08 December 2007

Let's Go To Prison (2006)

I'm not going to pretend there are no laughs in the alleged comedy Let's Go To Prison. On the contrary, there is exactly one laugh in Let's Go To Prison. Here it is.

You've now seen all of the good parts. You're welcome.

The terrible premise: Career criminal John Lyshitski (Dax Shepard) hates the judge who keeps sentencing him to prison, so when the judge dies Lyshitski gets the judge's son, Nelson Biederman IV (Will Arnett), put in prison, then gets himself put in prison so he can torture Biederman in retaliation for his father's misdeeds. Instead of, say, just not committing any more crimes. Or torturing Biederman on the outside. Or being mad at himself for being such a dumb criminal, rather than at the judge who keeps sending this guy to prison for stuff he's actually done wrong.

Let's Go To Prison shares some disturbing parallels with the alleged comedy Unaccompanied Minors, in that both films feature a lot of funny people popping up without any of them ever doing or saying anything funny. This is a movie directed by the co-creator of one of my favorite shows ever ("Mr. Show with Bob and David") and starring an actor from one of my favorite shows ever ("Arrested Development," duh). It's also written by a bunch of guys from "Reno 911" (everyone else's favorite show ever). All that talent resulted in one funny scene, and that scene isn't funny because of its dialogue, because there isn't any.

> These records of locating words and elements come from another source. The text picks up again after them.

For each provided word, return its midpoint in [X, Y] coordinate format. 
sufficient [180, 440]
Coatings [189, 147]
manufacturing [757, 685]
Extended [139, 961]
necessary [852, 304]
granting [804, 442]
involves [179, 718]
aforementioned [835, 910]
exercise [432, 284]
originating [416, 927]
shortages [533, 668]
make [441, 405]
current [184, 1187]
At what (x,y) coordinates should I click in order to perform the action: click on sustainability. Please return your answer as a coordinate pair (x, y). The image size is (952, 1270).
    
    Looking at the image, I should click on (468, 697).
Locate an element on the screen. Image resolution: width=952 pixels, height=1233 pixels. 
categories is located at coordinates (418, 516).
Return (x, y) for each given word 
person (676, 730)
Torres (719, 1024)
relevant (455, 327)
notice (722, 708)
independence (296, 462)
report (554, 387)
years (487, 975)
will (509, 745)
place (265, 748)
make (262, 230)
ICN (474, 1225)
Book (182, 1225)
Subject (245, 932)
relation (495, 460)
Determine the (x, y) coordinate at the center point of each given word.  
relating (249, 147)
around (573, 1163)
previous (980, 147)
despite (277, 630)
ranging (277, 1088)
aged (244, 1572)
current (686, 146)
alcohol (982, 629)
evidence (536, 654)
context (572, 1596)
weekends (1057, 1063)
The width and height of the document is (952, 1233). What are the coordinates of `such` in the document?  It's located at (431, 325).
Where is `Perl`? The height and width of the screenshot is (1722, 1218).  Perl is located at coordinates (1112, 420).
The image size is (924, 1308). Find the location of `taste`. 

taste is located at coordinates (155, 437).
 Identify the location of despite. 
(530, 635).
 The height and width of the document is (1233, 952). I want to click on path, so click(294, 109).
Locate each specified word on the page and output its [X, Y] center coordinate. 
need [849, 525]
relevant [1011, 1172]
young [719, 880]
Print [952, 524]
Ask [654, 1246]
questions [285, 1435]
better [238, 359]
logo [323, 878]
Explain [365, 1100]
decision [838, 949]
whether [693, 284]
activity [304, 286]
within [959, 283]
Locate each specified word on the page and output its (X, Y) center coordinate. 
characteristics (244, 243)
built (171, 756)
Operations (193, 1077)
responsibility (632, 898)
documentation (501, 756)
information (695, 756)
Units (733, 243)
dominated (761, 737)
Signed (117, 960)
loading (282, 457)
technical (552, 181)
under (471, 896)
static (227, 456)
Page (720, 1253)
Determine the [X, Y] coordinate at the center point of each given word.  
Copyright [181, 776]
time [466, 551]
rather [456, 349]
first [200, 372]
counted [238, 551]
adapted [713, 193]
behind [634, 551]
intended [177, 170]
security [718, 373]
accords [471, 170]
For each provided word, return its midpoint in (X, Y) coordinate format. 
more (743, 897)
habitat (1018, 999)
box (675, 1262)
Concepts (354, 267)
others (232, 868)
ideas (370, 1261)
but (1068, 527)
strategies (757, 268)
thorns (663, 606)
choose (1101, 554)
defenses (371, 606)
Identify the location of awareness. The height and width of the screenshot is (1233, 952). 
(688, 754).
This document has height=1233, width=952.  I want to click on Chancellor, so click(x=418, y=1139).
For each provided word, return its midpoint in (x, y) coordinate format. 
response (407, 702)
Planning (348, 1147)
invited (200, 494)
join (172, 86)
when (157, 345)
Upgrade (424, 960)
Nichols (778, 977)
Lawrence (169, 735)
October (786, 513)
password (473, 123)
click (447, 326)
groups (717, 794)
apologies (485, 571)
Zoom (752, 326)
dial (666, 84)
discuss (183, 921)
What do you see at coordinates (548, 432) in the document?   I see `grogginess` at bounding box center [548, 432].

Let's Go To Prison is one of the most lazily written movies I've ever seen. Shepard's character is named "John Lyshitski" for no other reason than to have the word "shit" every couple of lines in the film. The movie opens with Lyshitski delivering an endless voiceover monologue that offers statistics about prison life: how many people are in prison, how long they stay there, what happens once they get out. Some of these facts might be interesting in the context of a Morgan Spurlock documentary, but it starts the movie out on such a serious note that the filmmakers can only wrestle their way back into comedic territory by repeatedly reminding us that the main character's last name has the word "shit" in it. Also, one of the lines from the opening monologue is as follows: "Enough people are raped in prison to fill a stadium more than three times. Can you picture that? Three stadiums of people raping each other? I know I can't."

Perhaps this movie is actually a genius experiment. Since there's no way all of the dialogue can actually be from an original script, the writers must have stitched the script together using only lines that were spoken by comedians on VH1's "Half-Hour Comedy Hour" in the 1980s. Like Moises Kaufman's "The Laramie Project," Let's Go To Prison must only draw on secondary source material to achieve its structure. After all, there's no other excuse for material like this:

*A joke about Drakkar Noir.
*A joke about someone stealing the giant check out of the Publisher's Clearinghouse van and then taking it to a bank and trying to cash it.
*The following observation about people who serve on juries: "These people are so dumb they couldn't think of a way to get out of jury duty."

And that same jury that's supposedly so dumb then proceeds to find a guilty man guilty. Who's dumb now, Let's Go To Prison?

Recommendation: You already have the video link of the only funny twenty seconds of the movie. Why are we still discussing this?